• If you plan to be carefree & careless on a long weekend when a court date will not be prompt due to the holidays, you could spend the next 4 days in a pissy cell if you do not bring some blue notes with the picture of the young Queen for buying a "get free" pass.

  • If you intend to get drunk & obnoxious, wear a helmet or other body armor and prepare to get whooped either by the person you are annoying or the police!

  • PART I. If you plan on smoking joints, make sure you are at the tip of the dock, that way you can hope the breeze is blowing out to sea. If a wift gets blown to the wrong nose on the beach, you can easily see the patrol coming up the dock giving you adequate time to take one last big puff before throwing the evidence into the sea. They don't like to get wet for a roach.

  • PART II. If the cops tell you that they know you were smoking grass because they smelt it, be brazen like my friend J and tell them: "ITS IN THE BRAIN MAN". The cops are disoriented by honesty, besides, they can't take the evidence out of your brain

  • If you like to drink free tequila shots from the owner & bartender down at the split, be prepared to end up as entertainment for the rest of the patrons. Topless & Skinny Dipping are two of the side effects.

  • If you intend to get drunk at the Split bar & swim in the channel after, do not stray away from the seawall which is what you are to hang on to
  1. avoid drowning;
  2. being swept away by strong currents;
  3. getting run over by morons on a jet ski, fast speedboat or other propeller based traffic.
  • If you brought your unlicensed firearm on the island, do not shoot it out at sea in exhilaration, do not shoot it at people in anger, and do not shoot the animals for sport, there are criminal charges related to each of the above.

  • If you and your accomplices intend to rob the Chinese grocery store aisles, do not wear tight fitting garments where the shape of a can of Spam can be seen in your underwear.
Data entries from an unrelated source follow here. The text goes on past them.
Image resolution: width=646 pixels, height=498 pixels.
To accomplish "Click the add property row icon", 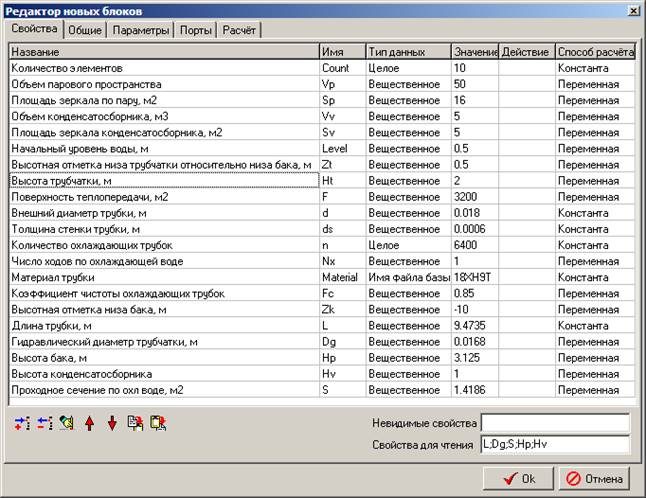I will 23,423.
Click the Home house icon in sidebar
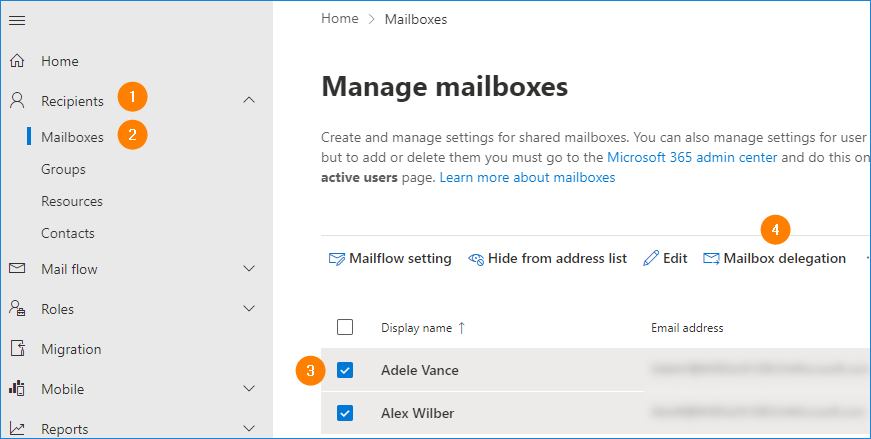Image resolution: width=871 pixels, height=439 pixels. pyautogui.click(x=17, y=61)
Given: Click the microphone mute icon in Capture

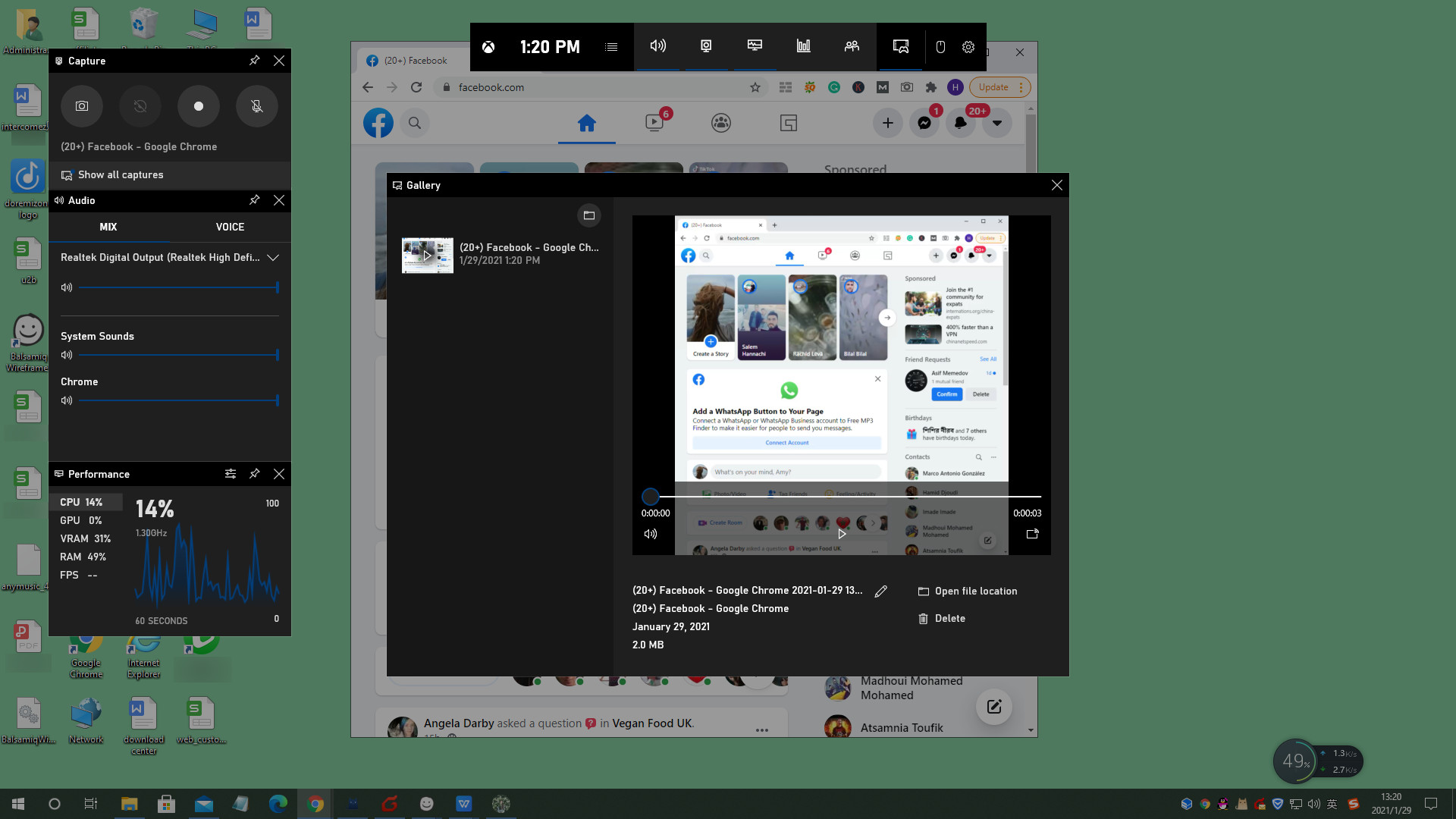Looking at the screenshot, I should (x=256, y=106).
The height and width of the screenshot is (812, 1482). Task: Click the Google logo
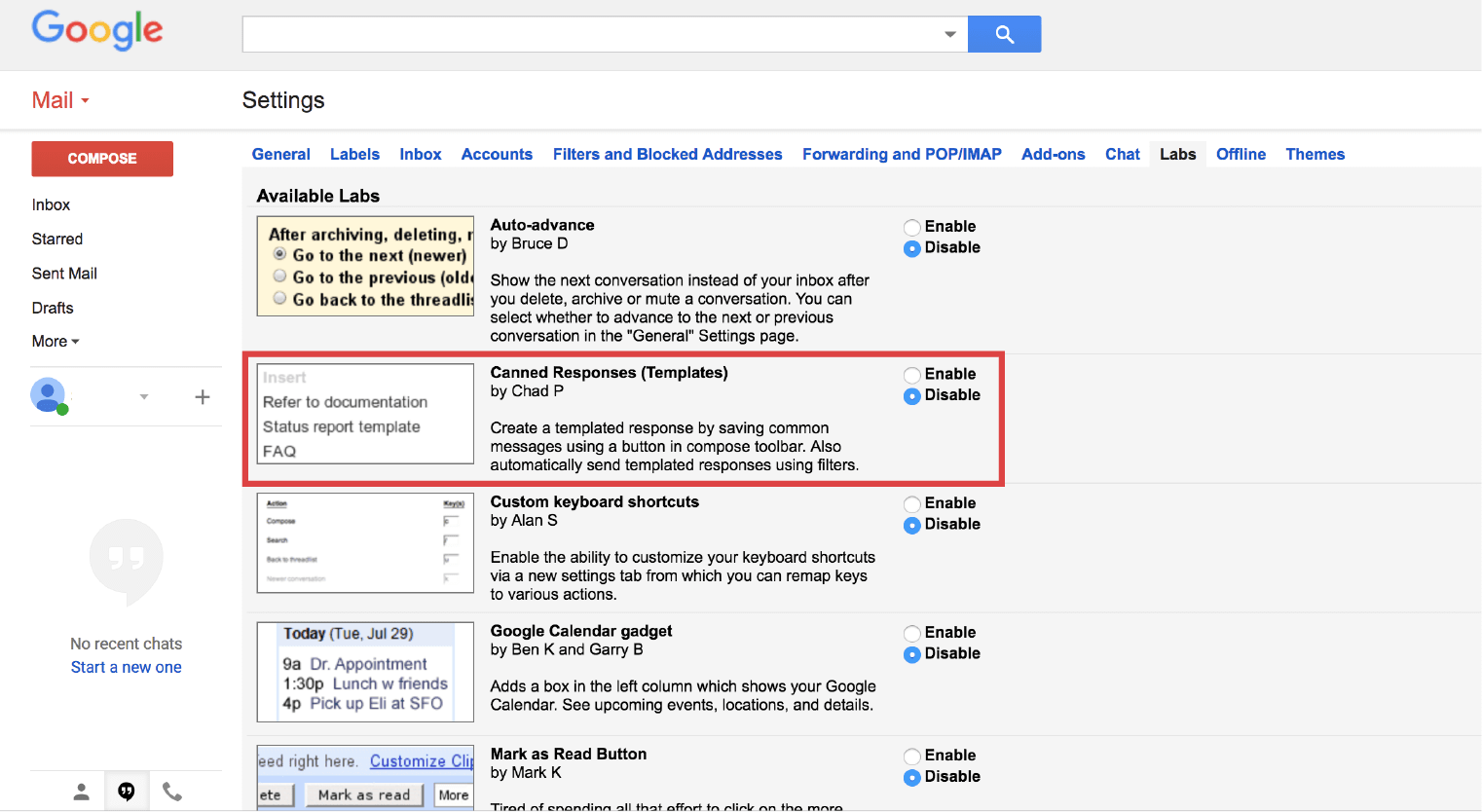tap(97, 30)
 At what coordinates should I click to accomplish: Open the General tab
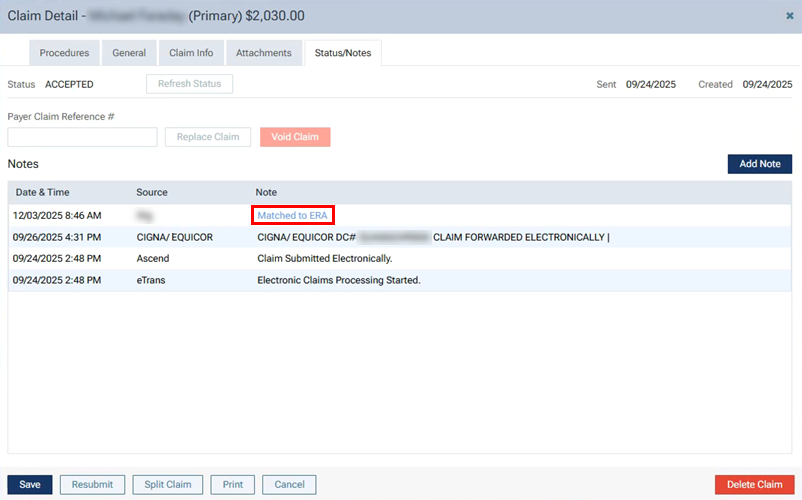(x=129, y=53)
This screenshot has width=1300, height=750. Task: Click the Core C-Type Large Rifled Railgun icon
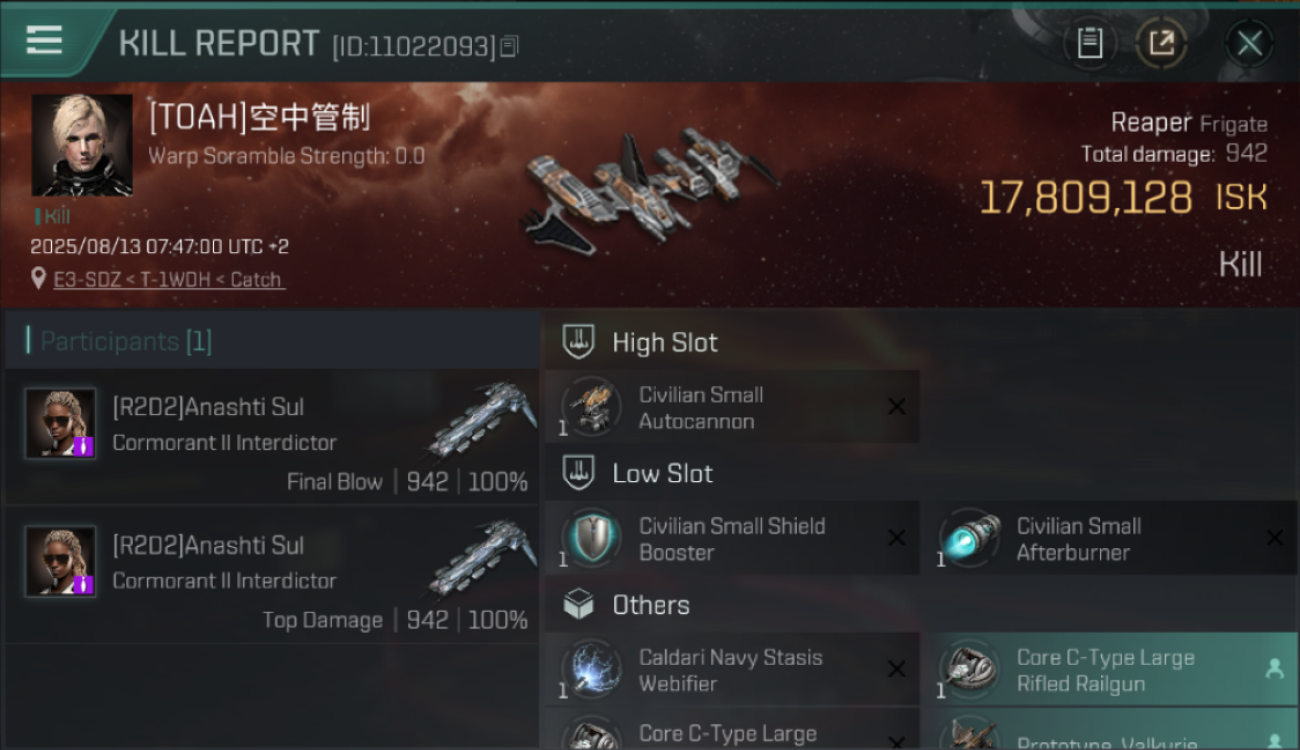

Bonus, beware of ceiling cameras.

  • If you and your buddies decide to be drunk underage and drive golf carts wildly around, refer to the very first tip.

  • If you and your extended family & kids decend upon your hapless relative renting a small room, hide all the knives & matches in the house.

  • If you and your extended family & kids decide to go swimming, stay in the shallows & keep an eye on the kids, nothing spoils Easter Sunday dinner worse than the news of a drowned child.


Carbunkle Trumpet said…
Tina, I always thought that it was a sin to get drunk or thrown in the jail during Holy week. If you did you had to say 100 Our fathers and 50 Hail Marys!